▸ **What to do**
Copy out the rows word for word, beginning at the line that contains "Expand the left toolbar chevron" and stopping after the line that contains "click(x=8, y=261)". Omit the pictures.

▸ **Data lines**
..........

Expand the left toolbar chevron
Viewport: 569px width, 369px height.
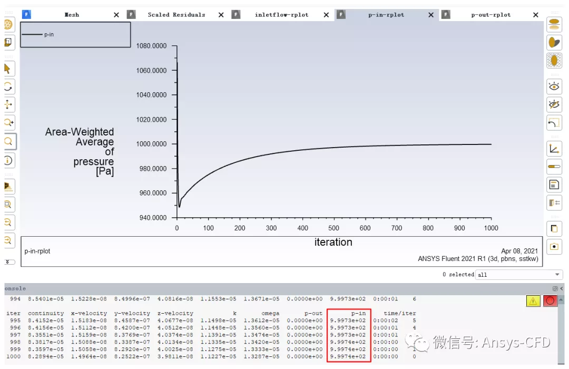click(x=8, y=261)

..........

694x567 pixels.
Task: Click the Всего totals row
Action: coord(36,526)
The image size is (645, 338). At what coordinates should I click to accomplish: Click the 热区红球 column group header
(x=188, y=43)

..........

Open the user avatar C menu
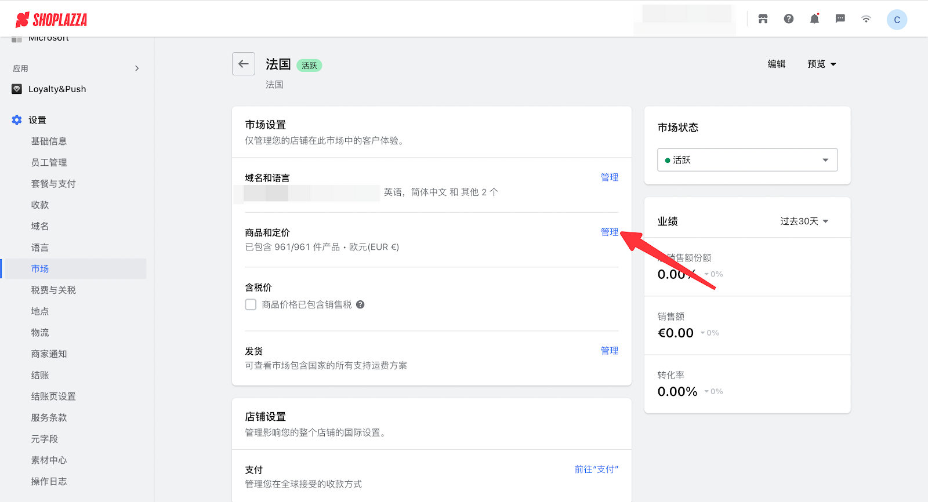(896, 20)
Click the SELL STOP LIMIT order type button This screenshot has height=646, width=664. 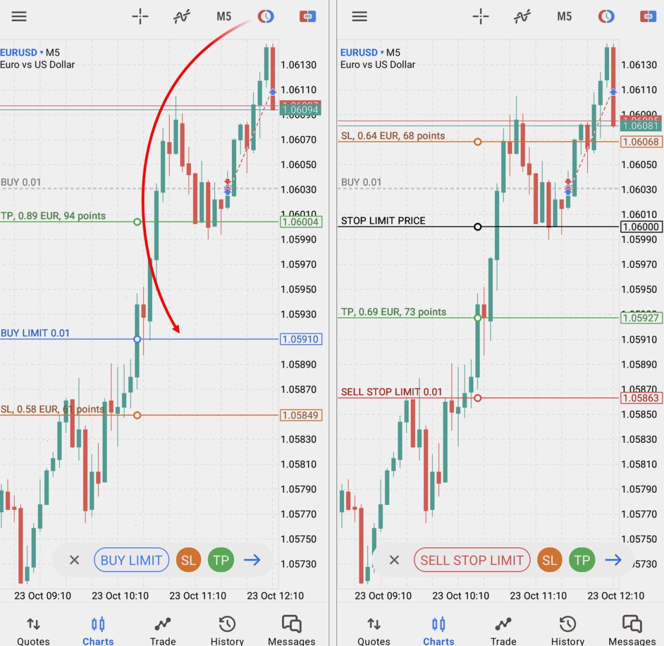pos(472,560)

..........

▸ **Solved problem**
Expand the left toolbar chevron
Viewport: 569px width, 369px height.
click(x=8, y=261)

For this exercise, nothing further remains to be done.